Calm Down an Autistic Person

Often, autistic people can have meltdowns, shutdowns, or breakdowns if they get upset or overwhelmed. If you're with them, it's important to know what to do to calm them down.

Steps

  1. If the person is verbal, ask them what is bothering them. If it's an advertisement on a television, or a loud noise, take them away from the area (move them somewhere quiet).
    • During severe sensory overload, people who are ordinarily verbal may suddenly lose the ability to speak. This is due to severe overstimulation, and will pass with relaxation time. If someone has lost the ability to speak, ask only yes/no questions that they can answer with thumbs up/thumbs down.

  2. Turn off any television, music etc. and avoid using light touch. Often, autistic people have problems with sensory input; they hear, feel, and see things much more intensely than others do. It is as if the volume for everything has been turned up.
  3. Offer a massage. Many autistic people have benefited from massage therapy. Help them into a comfortable position, gently squeeze their temples, massage their shoulders, rub their backs, or their feet.

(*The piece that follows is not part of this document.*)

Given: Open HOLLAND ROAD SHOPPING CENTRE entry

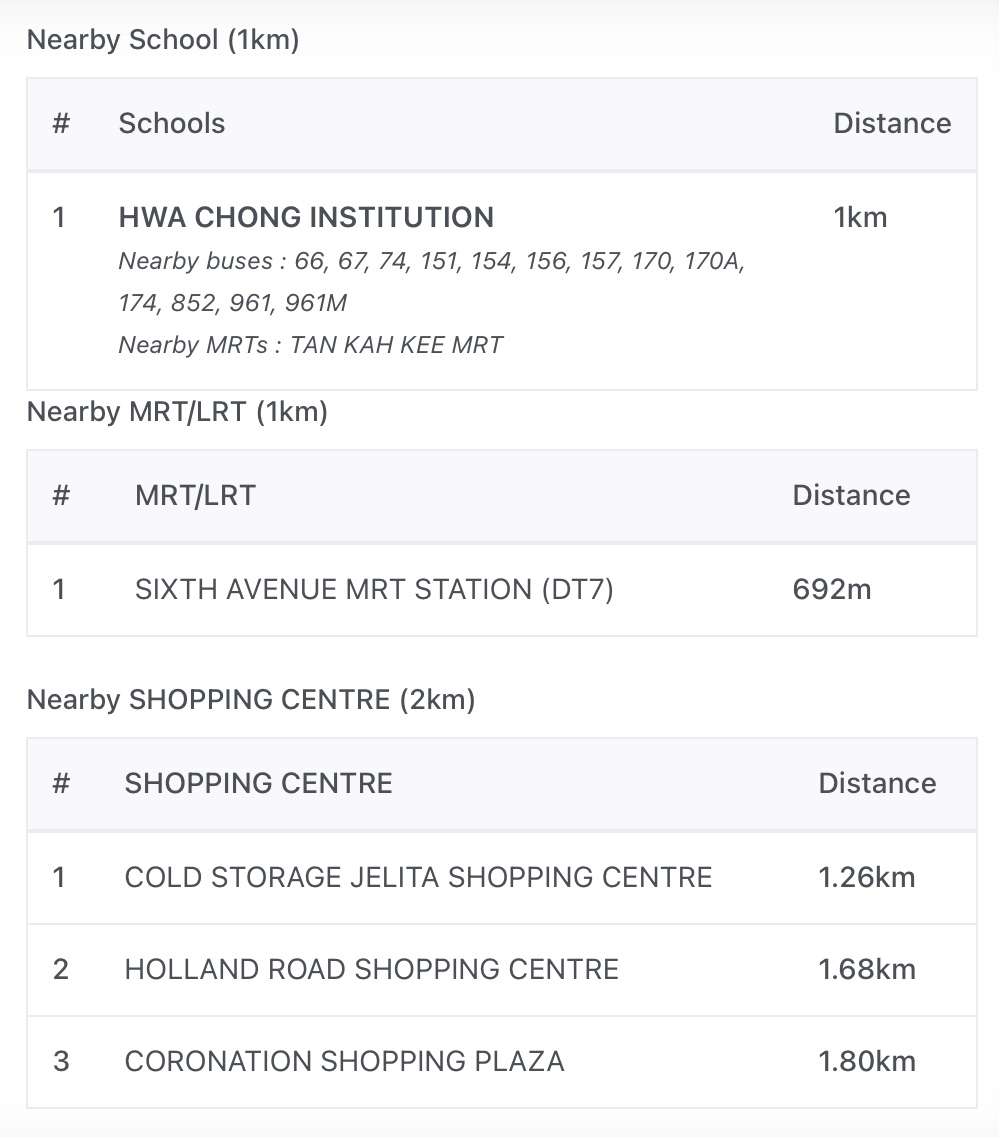Looking at the screenshot, I should (x=372, y=969).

Keep your movements gentle, soothing, and careful.
  4. Don't try to prevent stimming. Stimming is a series of repetitive movements that are calming mechanisms for autistic people. Examples of stimming include: hand flapping, finger flicking, and rocking. Stimming can help prevent or reduce symptoms of meltdowns etc. If however, the person is hurting themselves (e.g. hitting fists on things, banging their head against the wall etc.) then do your best to stop this. Distraction is preferable to restraint, as it is less likely to hurt them.
  5. Offer to apply gentle pressure on their body. If the person is sitting up, stand behind him/her and cross your arms over their chest. Face your head sideways and rest your cheek on his/her head. Squeeze them tightly, asking them if they want you to squeeze less or more tightly. This is called deep pressure, and it should help them relax and feel better.
  6. If they're thrashing or flailing, move any objects that could cause harm to them out of the way. Protect their head by either putting it on your lap, or putting a pillow underneath it.
  7. If they are okay with being touched, do so. Hold them, rub their shoulders and show affection. This could help them calm down. If they say they don't want to be touched, don't take it personally; they simply can't handle touch at the moment.
  8. Remove any uncomfortable clothing if they are OK with it. Many autistic people would get more angry and being touched and having clothing removed by other people. Scarves, sweaters, or ties may be worsening the autistic person's distress. Ask first, since the movement may worsen sensory overload.
  9. If you can, carry or escort them to a quiet place. If you cannot, encourage any people in the room to leave. Explain that unexpected noise and movement are hard for the autistic person right now, and she would be happy to hang out again sometime later.
  10. If the situation worsens, call for help. Parents, teachers, and caregivers may know how to help. They may be able to offer specific insight about the autistic person's particular needs.

Tips

  • Even if they are non-verbal, you can talk to them. Reassure them and talk to them in gentle tones. This could help them calm down.
  • Stay calm. If you remain calm, the person is more likely to calm down.
  • Verbal reassurance can help, however if it is not helping, stop talking and sit still.
  • Withdraw all requests and commands, as often the distress has been brought about by an overload of stimuli. This is why a quiet room (when available) can be so effective.
  • After having a meltdown or a breakdown, stay with them. Supervise them, as they could be feeling tired and/or upset. Leave if they ask you to, and if they are old enough to be on their own.
  • Check your clothing before attempting to hold the person close to you to reassure them. Some people hate the feeling of certain cloth, such as cotton, flannel, or wool, which may exacerbate the problem they're experiencing. If they stiffen or push away, let go.
  • Try not to be frightened by a meltdown. Treat him or her like any other person who is upset.
  • Try carrying the child on your shoulders or in your arms. This can be very calming and also stops the child from inadvertently placing him/herself in a dangerous situation.

Warnings

  • Do not scold the person for having a meltdown. While the person most likely knows that public breakdowns are not acceptable, a meltdown is often the snapping point of accumulating stress and cannot be controlled.
  • Never leave the person on their own unless you are in a safe and familiar environment.
  • Meltdowns/breakdowns are never a ploy for attention. Do not treat it as a simple temper tantrum. They are extremely difficult to control, and often result in the autistic person feeling embarrassed or remorseful.
  • Never hit the person.
  • Do not ever shout at the person. Remember, they are autistic, so this may be the only way they can express discomfort.